(Reuters) - Union members ratified an agreement on Sunday that ends a four-month-long strike by some 1,800 workers at FairPoint Communications, a major land-line telecommunications provider in northern New England, union officials announced.
Members of the International Brotherhood of Electrical Workers and Communications Workers of America (CWA) in Maine, New Hampshire and Vermont went on strike Oct. 17 when negotiations broke off. FairPoint used replacement workers in their absence.
Union and FairPoint negotiators reached a tentative agreement on Feb. 19, followed by three days of union member voting that ended on Sunday. The union did not disclose vote totals.
The agreement calls for a union-administered health insurance plan with improved benefits at a lower cost, union local representatives said in a statement on Sunday. FairPoint agreed to abolish a two-tier wage structure and to protect jobs from outsourcing, they said.
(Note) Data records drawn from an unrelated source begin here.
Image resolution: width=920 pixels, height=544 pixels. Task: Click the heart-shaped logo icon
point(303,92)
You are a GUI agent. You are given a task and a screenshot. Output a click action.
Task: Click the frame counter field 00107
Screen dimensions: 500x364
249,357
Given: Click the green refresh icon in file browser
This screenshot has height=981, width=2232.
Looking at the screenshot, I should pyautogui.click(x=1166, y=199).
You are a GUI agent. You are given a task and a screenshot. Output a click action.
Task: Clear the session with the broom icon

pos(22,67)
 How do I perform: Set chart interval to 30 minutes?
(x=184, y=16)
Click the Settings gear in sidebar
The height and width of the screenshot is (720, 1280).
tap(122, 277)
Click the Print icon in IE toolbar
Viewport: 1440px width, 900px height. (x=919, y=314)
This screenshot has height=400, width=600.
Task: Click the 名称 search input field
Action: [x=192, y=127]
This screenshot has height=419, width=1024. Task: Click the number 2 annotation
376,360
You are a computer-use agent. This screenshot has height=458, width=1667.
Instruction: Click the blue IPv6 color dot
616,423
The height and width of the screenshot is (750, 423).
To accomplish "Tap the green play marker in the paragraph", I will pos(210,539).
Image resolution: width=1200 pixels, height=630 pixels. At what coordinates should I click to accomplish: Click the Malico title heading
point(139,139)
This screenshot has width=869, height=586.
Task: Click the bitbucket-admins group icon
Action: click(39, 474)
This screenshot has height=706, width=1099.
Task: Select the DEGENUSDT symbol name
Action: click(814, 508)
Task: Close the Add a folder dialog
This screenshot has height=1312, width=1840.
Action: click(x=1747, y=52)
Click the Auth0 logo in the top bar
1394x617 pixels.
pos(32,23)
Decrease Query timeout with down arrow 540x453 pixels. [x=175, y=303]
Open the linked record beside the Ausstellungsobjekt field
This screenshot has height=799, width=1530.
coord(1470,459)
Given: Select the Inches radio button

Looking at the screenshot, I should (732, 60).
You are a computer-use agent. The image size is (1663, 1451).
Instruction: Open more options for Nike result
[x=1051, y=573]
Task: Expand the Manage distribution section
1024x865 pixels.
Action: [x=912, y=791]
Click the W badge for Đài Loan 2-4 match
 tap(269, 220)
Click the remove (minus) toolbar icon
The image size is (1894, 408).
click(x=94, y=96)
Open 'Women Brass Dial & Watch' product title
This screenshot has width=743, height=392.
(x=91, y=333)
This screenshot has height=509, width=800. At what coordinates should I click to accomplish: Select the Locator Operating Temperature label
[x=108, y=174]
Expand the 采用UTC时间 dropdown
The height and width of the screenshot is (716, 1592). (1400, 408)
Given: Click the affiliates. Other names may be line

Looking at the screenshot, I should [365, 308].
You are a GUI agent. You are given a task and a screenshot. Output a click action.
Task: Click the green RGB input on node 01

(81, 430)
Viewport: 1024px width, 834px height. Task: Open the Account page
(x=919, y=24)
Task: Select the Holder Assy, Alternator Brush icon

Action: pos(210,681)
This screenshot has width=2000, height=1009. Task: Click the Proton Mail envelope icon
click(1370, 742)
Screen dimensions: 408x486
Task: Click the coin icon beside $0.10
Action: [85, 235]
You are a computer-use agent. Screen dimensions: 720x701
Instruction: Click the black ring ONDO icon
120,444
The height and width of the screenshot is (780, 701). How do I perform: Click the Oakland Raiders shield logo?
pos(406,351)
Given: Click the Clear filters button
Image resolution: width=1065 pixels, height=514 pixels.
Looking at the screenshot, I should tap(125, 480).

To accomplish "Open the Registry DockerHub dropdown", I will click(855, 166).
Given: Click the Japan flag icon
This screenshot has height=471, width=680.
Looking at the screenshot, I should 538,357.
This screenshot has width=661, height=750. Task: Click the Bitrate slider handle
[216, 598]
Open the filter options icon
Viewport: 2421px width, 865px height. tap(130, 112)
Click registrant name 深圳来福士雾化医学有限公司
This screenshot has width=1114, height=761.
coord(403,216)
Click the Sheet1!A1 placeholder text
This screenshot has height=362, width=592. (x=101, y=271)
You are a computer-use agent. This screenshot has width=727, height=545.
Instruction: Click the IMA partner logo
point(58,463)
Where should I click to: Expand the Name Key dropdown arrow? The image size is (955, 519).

“This agreement is a win for our members and for future FairPoint employees,” Don Trementozzi, president of CWA Local 1400, said in the unions’statement. “We went on strike last October because we are committed to keeping good, middle-class jobs in New England.”
A FairPoint spokesman did not immediately return a call for comment but on Feb. 19 the company said the pact would give employees among the best wages and benefits in New England while enhancing the company’s competitive position in the marketplace.